Saturday, July 21, 2012

Dark Night and Gun Laws


The shooting in Aurora, Colorado early Thursday morning is disturbing for reasons beyond any sort of fragility or vulnerability attached to shooter or victims. It is disturbing beyond the tendril implications it holds for the rest of us trying to live a peaceful day to day. From what I’ve read the shooter appears to have been groomed and/or connected possibly to government agencies. This seems plausible given his weird surrender and his booby-trapped apartment dwelling. Who shoots that many people and then goes docile enough confess his sins before further bloodshed?
The shooting is disturbing because it immediately presents as a false flag to turn public opinion against small arms ownership.
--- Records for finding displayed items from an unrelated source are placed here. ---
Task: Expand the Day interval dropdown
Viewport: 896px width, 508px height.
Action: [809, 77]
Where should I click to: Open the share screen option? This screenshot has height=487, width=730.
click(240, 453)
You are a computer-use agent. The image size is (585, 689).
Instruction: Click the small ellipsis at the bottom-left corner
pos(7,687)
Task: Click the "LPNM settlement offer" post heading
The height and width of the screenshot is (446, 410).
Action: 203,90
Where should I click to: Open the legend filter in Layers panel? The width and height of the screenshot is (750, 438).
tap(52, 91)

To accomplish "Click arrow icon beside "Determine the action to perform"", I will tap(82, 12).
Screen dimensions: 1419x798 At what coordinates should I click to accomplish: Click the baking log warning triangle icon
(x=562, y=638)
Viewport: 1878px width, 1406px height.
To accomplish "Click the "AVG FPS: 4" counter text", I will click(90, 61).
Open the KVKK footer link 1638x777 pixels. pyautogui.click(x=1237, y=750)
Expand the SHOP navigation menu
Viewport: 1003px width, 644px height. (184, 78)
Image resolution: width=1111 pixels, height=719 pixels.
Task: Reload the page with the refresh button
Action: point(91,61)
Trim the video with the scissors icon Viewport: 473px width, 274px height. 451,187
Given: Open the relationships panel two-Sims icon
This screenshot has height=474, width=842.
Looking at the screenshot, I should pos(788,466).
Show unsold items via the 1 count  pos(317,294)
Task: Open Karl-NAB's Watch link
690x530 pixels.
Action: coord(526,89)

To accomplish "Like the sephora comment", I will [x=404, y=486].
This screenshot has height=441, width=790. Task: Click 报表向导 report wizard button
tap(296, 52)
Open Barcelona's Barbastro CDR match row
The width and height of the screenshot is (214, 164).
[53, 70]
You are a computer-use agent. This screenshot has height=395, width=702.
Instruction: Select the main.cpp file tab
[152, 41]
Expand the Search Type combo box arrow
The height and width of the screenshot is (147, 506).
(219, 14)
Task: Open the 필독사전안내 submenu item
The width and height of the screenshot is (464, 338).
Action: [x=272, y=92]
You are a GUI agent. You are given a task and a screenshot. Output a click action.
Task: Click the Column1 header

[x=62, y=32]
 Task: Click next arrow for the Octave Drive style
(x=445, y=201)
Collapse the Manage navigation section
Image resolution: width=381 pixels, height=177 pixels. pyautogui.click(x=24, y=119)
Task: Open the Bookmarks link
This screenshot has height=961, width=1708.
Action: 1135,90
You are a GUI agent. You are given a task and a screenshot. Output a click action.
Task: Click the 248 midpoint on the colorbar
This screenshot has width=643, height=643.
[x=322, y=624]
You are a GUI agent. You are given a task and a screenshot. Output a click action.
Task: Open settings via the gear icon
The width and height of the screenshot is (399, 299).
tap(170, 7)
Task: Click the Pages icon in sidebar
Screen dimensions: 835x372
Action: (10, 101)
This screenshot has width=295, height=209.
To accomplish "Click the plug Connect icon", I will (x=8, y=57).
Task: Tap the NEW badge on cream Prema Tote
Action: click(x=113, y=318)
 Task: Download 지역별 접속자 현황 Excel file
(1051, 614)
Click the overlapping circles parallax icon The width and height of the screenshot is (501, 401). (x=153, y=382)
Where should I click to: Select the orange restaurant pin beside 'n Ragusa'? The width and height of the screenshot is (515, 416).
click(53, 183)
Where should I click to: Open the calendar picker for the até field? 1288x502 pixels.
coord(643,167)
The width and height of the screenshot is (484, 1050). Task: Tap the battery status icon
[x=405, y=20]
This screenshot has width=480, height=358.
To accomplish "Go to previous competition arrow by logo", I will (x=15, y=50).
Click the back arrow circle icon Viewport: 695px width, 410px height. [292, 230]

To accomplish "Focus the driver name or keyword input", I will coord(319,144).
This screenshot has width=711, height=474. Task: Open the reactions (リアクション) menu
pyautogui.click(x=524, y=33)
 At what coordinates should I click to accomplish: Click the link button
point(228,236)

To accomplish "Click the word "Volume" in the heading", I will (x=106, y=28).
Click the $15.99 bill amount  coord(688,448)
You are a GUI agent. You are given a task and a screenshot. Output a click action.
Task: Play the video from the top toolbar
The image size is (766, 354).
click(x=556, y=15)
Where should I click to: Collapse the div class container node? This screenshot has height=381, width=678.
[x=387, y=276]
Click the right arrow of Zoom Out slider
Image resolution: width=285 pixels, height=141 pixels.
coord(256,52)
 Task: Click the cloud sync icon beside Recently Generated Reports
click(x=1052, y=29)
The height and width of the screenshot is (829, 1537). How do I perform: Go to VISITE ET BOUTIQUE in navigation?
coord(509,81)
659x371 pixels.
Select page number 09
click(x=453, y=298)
The New York Times writes: The authorities said that in the last 60 days, Mr. Holmes had legally purchased four guns at local gun shops — an AR-15 assault rifle, two Glock .40-caliber handguns and a Remington 12-gauge shotgun — and acquired through the Internet more than 6,000 rounds of assorted ammunition.”
Note that word legally. This is a lead in for an associated article with a picture of Columbine memorial crosses: Colorado Gun Laws Remain Lax, Despite Some Changes. They are telling us a story about a crazy kid that used “normal guns” to slaughter a bunch of innocent people. The implication, straw dog that it is, is that if gun laws were tighter, lives would have been saved. The masses moved to mindless sentimental drivel are ready to give up their Second Amendment rights to prevent another one of these horrible incidents.
But the shooting in Aurora isn’t about lax gun laws. It’s about sociopathic behavior, at best, and an orchestrated conspiracy, at worst. If a crazy wants to make a mess, it will do so by any means its psychotic creativity will allow. Destroying our constitutional right to bear arms won’t make crazy stop. Crazy is cultural, social, nutritional, and genetic. Guns don’t make crazy.
On facebook in the PM after the incident, a friend of mine posted about her fear of going to see the movie. I commented that I’m not afraid because I carry. Well… I’m not afraid, and I carry… To which a gaggle of liberal witches spewing New Age bullshit about the Law of Attraction surrounded me and tried to burn me at the stake. Their logic was irrefutable as it was stupid, and so I left it alone.
But really? Now I’ve got both social and spiritual reasons to walk around vulnerable. Or maybe that’s just a vibe I’m putting off that will eventually attract a bullet. Be it karma or chaos that’s coming for me, you better believe I’ve got one in the chamber waiting for it.
So I went to see The Dark Knight Rises today, and I kept my Glock 23 and her lucky 13 babies real close throughout the movie – not out of fear, but on principle. I sat there amongst all those families, with the assured confidence that if some copycat crazy walked in, I could save a few lives.
However, the real assault came off the screen. The Dark Knight Rises is a perfect propaganda piece, and having seen it, I’m really inclined to believe the conspiracy theories emerging around the Aurora shooting. I won’t spoil the plot, but the film associates the Occupy movement with terrorists and paints them as reminiscent of French revolutionaries, replete with a corrupt court system for unjustly trying the rich. Bruce Wayne demonstrates that money trumps the law, and his fortune supported vigilantism frees the cops, stops the terrorists, and restores order to the anarchy that Gotham residents have created left to their own devices. The Batman controls the tap on justice, and the idiot throngs love him for it. They even build an idol for him in honor of his immense sacrifices.
The audience applauded as the end credits rolled, and I walked out of a Saturday matinee into a thunderstorm. As I drove away Stone Temple Pilots played their Interstate Love Song on my radio.